> _Your instructions_:
Find each line of the entries with the string "text", please, and copy it.

===

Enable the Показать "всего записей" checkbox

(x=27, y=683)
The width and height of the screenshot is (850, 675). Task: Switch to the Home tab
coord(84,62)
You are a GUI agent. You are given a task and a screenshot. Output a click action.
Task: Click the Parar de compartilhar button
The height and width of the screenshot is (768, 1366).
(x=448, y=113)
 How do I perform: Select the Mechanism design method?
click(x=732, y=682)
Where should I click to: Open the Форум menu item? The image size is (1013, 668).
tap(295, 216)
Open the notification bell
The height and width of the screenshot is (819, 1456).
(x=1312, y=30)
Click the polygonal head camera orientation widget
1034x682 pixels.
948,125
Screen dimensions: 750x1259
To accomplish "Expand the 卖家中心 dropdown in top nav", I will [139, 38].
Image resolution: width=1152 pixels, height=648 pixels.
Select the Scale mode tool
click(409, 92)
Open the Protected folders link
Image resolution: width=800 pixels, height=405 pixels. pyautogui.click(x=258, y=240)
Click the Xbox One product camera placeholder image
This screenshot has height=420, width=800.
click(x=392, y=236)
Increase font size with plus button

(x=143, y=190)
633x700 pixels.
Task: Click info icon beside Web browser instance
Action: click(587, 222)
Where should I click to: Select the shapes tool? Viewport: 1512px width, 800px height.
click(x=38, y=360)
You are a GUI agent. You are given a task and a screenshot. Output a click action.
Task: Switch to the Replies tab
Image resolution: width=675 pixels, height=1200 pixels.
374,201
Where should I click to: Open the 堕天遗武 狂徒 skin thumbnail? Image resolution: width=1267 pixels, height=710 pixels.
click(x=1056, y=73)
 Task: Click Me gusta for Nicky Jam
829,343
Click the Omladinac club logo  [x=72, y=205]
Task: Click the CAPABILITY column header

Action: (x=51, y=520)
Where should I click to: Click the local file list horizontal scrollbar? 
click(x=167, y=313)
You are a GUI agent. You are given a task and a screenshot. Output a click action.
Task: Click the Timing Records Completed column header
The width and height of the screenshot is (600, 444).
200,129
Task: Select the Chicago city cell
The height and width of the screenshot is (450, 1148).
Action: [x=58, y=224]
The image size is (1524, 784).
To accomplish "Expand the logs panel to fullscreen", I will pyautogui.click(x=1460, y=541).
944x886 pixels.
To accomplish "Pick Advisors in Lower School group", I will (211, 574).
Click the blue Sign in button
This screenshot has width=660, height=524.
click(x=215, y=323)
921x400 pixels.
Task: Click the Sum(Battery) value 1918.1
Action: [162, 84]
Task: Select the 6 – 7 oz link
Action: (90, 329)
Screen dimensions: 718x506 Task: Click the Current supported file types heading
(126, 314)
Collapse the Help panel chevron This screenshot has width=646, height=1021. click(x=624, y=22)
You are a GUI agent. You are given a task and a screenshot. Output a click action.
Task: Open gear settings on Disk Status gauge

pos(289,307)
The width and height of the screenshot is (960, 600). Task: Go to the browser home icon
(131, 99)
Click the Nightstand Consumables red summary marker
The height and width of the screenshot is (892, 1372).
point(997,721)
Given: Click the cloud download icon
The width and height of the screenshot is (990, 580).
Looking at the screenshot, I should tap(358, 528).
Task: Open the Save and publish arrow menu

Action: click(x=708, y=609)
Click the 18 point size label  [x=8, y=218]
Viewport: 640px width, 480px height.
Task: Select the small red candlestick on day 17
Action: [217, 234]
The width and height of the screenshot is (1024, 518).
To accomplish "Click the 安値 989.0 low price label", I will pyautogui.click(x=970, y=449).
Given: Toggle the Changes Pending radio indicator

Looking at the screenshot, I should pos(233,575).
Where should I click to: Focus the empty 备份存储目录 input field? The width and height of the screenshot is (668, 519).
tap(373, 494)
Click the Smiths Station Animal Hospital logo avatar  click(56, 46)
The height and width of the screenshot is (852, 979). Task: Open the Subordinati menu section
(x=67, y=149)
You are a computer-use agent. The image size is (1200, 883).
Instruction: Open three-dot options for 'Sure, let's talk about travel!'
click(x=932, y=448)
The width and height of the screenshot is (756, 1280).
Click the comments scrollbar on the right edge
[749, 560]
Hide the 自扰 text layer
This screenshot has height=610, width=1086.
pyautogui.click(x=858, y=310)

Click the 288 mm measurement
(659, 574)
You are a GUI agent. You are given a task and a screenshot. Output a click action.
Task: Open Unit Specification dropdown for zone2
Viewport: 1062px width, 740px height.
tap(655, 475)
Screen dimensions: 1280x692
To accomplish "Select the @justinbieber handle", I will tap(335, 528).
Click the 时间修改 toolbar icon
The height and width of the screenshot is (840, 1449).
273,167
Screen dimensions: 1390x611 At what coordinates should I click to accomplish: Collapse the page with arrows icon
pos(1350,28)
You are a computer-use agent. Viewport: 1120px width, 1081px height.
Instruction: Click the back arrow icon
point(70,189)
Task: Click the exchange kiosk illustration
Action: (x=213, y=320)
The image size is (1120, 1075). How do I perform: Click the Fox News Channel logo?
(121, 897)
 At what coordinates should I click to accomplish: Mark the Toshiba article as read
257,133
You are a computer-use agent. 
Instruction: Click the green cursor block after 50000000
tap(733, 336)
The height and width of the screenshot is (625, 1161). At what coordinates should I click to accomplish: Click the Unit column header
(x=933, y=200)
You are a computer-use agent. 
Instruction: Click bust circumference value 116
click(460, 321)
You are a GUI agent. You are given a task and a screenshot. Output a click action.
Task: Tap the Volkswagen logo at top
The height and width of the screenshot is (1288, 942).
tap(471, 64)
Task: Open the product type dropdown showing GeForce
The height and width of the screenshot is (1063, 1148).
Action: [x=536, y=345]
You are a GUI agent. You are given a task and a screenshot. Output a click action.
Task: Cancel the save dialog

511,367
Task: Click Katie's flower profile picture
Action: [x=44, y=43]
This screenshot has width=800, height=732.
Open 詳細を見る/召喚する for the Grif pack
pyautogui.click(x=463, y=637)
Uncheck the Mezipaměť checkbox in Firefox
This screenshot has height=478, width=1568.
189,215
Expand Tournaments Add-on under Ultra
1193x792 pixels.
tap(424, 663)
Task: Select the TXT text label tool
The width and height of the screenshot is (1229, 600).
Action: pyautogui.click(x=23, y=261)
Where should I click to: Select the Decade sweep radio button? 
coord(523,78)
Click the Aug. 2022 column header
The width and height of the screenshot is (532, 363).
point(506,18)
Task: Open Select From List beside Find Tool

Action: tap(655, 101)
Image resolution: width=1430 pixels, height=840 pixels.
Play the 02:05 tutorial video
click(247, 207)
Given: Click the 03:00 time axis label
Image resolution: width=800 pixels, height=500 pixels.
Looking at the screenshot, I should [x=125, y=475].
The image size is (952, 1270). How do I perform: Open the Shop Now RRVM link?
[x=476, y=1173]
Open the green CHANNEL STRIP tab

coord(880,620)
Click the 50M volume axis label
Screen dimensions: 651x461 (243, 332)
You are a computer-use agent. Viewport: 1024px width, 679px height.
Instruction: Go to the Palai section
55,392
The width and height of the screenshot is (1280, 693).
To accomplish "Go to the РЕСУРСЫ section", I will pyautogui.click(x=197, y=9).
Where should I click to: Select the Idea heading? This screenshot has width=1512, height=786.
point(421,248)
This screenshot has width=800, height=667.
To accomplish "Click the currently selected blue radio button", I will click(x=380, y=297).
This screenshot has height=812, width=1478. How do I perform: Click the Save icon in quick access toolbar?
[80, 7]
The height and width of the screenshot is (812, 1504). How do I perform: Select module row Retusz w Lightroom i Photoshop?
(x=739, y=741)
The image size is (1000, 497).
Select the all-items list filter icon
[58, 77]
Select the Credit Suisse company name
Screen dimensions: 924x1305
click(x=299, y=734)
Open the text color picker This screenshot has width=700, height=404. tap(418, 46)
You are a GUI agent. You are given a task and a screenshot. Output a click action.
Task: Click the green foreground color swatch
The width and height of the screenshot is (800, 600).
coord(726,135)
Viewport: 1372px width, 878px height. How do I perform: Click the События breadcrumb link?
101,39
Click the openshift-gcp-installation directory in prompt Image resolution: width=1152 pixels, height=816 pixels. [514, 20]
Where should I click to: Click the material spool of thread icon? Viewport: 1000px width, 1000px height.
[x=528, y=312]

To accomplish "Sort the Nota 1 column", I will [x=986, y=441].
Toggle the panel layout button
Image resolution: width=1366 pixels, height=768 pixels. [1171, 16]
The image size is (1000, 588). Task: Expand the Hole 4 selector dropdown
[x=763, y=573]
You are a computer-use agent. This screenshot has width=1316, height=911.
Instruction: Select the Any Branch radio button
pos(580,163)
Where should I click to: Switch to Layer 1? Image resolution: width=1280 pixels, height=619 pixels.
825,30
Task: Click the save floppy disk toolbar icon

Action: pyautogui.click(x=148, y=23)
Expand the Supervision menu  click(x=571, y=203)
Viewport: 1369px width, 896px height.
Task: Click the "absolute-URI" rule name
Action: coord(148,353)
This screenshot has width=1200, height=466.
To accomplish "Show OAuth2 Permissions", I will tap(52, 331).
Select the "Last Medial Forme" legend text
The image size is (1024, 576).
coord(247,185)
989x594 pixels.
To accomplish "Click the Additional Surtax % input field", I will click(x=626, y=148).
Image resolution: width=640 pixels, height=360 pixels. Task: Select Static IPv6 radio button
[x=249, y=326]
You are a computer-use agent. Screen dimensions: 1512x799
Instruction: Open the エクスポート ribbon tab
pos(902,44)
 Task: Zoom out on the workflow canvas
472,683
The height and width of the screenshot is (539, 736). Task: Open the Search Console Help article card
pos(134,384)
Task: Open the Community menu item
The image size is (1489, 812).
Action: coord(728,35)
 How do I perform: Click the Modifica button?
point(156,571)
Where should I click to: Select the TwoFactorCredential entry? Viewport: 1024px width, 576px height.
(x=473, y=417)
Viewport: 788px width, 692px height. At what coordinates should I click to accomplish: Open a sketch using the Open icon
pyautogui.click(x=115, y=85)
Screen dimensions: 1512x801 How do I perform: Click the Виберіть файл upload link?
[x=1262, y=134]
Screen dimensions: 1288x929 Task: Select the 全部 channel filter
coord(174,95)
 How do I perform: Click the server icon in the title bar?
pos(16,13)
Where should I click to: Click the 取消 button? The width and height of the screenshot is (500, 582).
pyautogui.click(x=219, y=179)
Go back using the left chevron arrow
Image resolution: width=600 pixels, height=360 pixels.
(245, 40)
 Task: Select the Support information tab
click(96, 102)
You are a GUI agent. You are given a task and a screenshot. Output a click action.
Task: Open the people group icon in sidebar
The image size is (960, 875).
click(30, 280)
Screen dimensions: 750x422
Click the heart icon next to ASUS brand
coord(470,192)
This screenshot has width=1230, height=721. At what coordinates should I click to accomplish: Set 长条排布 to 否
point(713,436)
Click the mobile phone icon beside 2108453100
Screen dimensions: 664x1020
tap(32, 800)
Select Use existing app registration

===

> _Completed exercise_:
Hide the 自扰 text layer
Task: Select the TXT text label tool
Open the text color picker This screenshot has width=700, height=404. tap(418, 46)
Select the "Last Medial Forme" legend text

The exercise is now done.